Time to Start Treating Philly Charter Families Like First Class Citizens

Our children deserve the best, most individually-tailored education available. Sadly, most students in urban districts cannot access educational opportunities. It's a paradox: Pennsylvania schools are receiving more funds than ever—ranking ninth in the nation—yet no performance improvement or decreased drop-out rate has resulted.

In many ways, our education funding is backwards. We fund systems, sectors, or buildings instead of students themselves.

According to a recent University of Arkansas study of 14 cities with high charter school concentrations, charter school students average 27 percent ($5,825) less funding than traditional public school students. In Philadelphia, school districts spend $24,597 per student as charter schools educate students for only $13,588.


Charter school students average 27 percent ($5,825) less funding than traditional public school students. Right here in Philadelphia, school districts spend $24,597 per student while charter schools educate students for only $13,588.


Philly charter schools are doing more with less. That's why 120,000 applications were submitted to Philly charter schools last year. Despite these schools' lower funding, they remain wildly popular.

But why should Pennsylvania students automatically settle for less funding because they choose an alternative to their zip-code-assigned district school? And why depict funding following students as ‘stealing’ funds from the district? Isn’t the function of public education to give every student the best possible education?

There are three main problems thwarting charter school growth and keeping students from the best schools for their needs.

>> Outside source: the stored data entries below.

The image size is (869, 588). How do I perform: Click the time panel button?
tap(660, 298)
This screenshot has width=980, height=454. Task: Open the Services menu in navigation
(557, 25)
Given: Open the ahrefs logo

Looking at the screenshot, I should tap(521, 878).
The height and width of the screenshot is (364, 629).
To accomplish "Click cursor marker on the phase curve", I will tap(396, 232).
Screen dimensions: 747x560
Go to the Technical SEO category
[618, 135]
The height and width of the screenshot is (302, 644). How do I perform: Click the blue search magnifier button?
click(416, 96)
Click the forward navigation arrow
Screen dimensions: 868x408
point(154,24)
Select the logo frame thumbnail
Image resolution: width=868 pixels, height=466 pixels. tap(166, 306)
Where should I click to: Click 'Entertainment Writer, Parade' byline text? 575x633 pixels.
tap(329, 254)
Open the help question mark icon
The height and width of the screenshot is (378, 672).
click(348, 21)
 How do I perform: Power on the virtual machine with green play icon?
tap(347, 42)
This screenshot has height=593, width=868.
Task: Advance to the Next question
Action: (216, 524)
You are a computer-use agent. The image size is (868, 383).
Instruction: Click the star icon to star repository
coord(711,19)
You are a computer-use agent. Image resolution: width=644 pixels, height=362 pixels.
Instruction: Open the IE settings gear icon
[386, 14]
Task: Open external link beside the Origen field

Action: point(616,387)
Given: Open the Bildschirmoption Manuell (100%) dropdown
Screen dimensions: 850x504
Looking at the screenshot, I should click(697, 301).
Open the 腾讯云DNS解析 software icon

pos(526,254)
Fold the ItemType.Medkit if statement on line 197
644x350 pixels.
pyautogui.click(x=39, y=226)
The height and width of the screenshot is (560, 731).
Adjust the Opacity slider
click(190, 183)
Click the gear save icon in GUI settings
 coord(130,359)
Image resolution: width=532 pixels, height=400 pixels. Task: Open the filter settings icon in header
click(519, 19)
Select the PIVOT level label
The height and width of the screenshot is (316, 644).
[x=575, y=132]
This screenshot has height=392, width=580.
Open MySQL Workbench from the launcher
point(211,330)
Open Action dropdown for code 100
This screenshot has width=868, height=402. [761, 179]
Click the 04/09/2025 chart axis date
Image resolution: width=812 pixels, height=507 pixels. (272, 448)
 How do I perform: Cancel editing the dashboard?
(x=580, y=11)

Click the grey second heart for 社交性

  1. Lack of access. Demand far exceeds available charter seats. One popular Philly charter school  had only 14 ninth grade openings and more than 2,100 applicants. We need to expand charter school capacity and eliminate waitlists so students can get the education they want. More students attending charters will only help foster a competitive environment, perhaps even improving district schools.
  2. Lack of information. Without proper resources, families find it difficult to navigate the system to determine which options are best for their kids. Combined with the difficulty of getting accepted into a charter, parents are getting more frustrated as they realize the few options available to their children.
  3. Lack of a fair and effective authorization process. Currently, school districts are pitted against families who increasingly choose charters over district-run schools. But without a authorizing entity independent from the district, fewer charter school applications will be accepted—and more students will be denied opportunities.

The need for alternatives for families cannot be understated. Yet thousands are waitlisted and forced to attend their geography-determined schools.

Our students are not second-class citizens. They deserve the opportunities that charter schools can provide.